→ TASK REQUIREMENTS
Rename "GUI agent" to "interface agent" throughout the records below and reproduce them with nothing else changed. Omit the pictures from your answer.

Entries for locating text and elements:
■ ■ ■ ■ ■ ■ ■

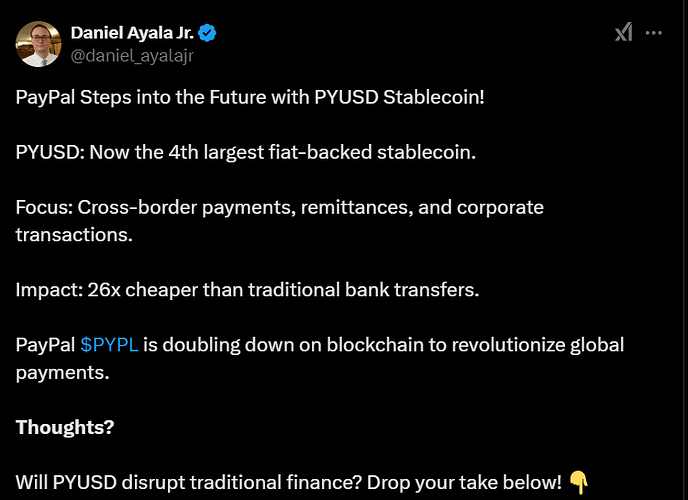Click the PYUSD Stablecoin headline line
The height and width of the screenshot is (500, 688).
[250, 97]
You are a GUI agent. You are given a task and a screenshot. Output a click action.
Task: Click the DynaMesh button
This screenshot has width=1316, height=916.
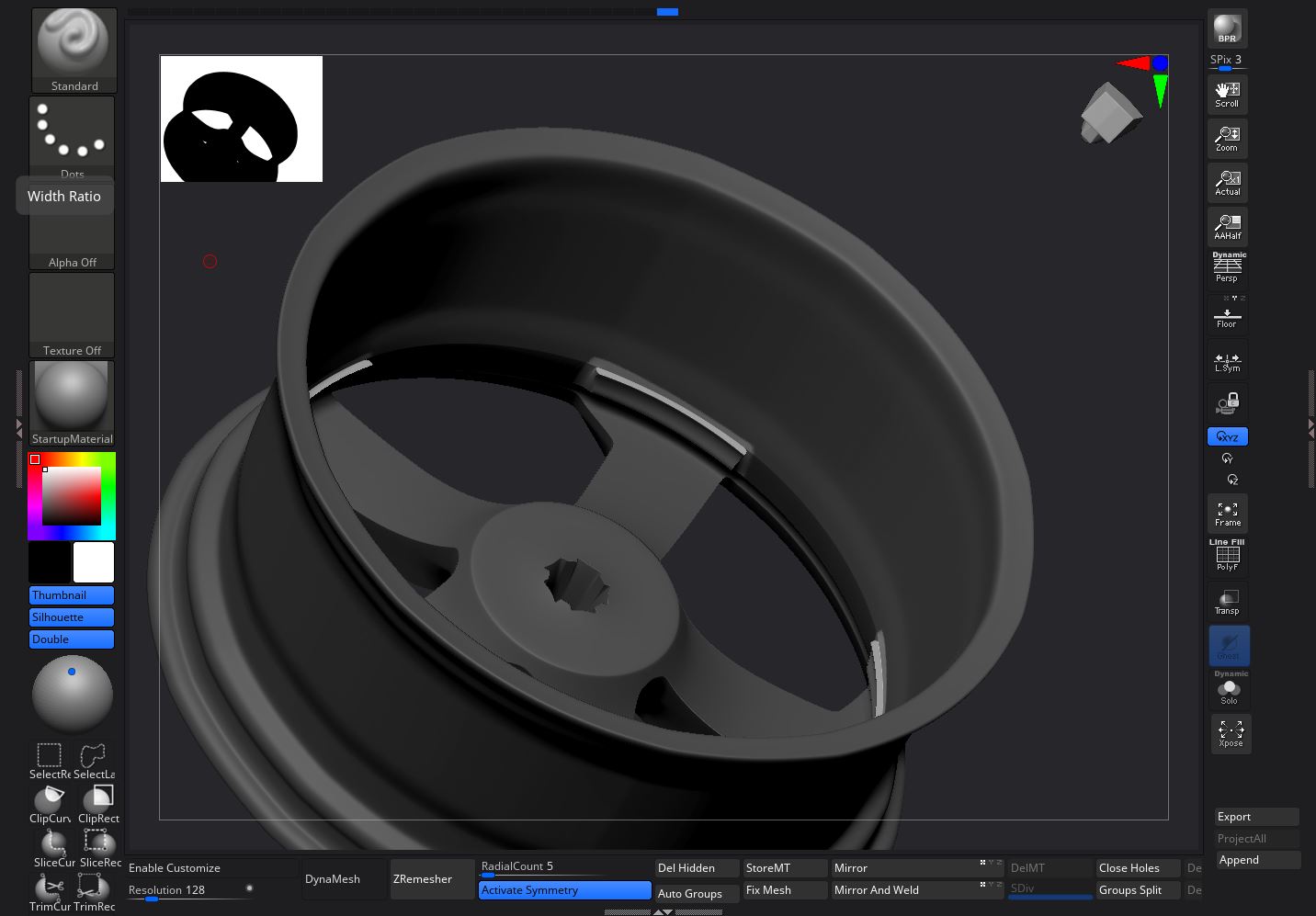tap(342, 879)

■ ■ ■ ■ ■ ■ ■

→ PROBLEM SOLUTION
Click the PYUSD Stablecoin headline line
The height and width of the screenshot is (500, 688).
[250, 97]
You are a interface agent. You are given a task and a screenshot. Output a click action.
Task: Click the DynaMesh button
This screenshot has width=1316, height=916.
tap(342, 879)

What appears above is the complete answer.